**What needs to be done:** Locate "The width and" in the data below, then output the line it is on and all following lines through the last, word for word. Skip any pictures.

Screenshot grounding data:

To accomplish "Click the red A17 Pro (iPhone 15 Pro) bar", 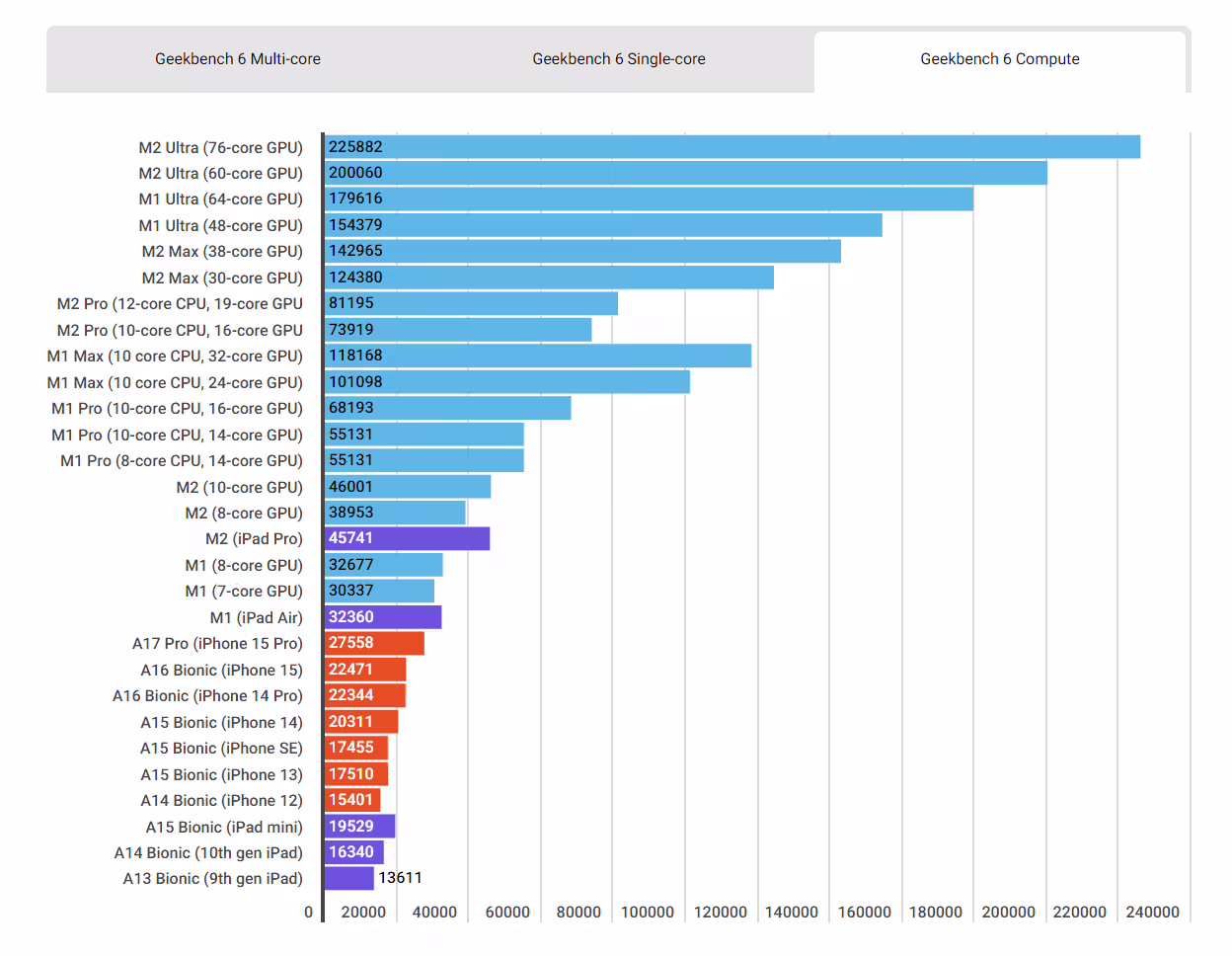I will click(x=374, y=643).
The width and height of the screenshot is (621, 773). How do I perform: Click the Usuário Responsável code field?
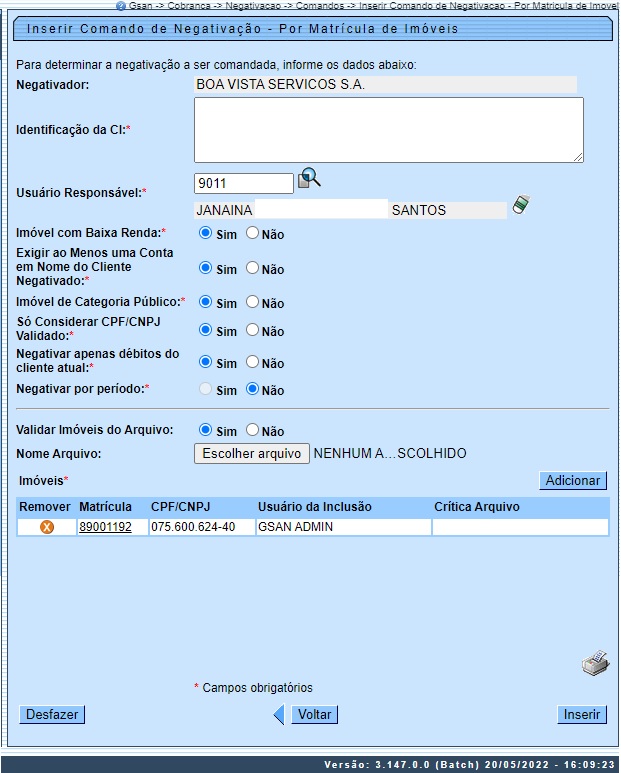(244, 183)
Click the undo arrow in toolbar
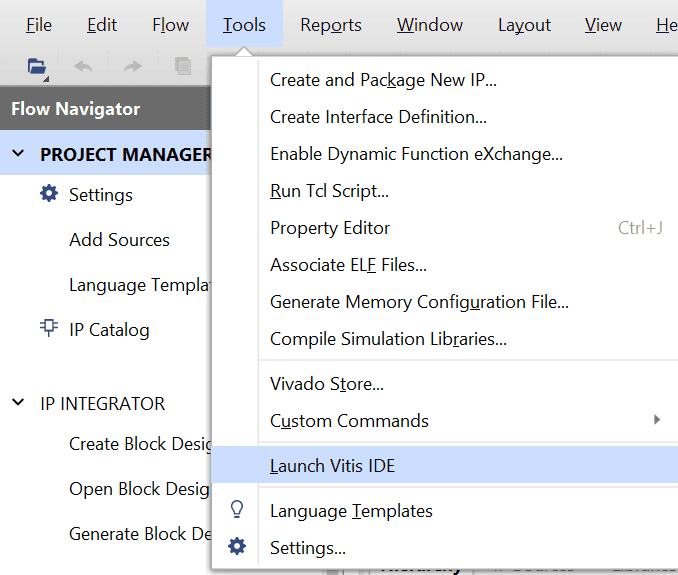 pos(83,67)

**Task answer:**
The width and height of the screenshot is (621, 773). How do I perform: Click the Usuário Responsável code field?
(244, 183)
Click the undo arrow in toolbar
 pos(83,67)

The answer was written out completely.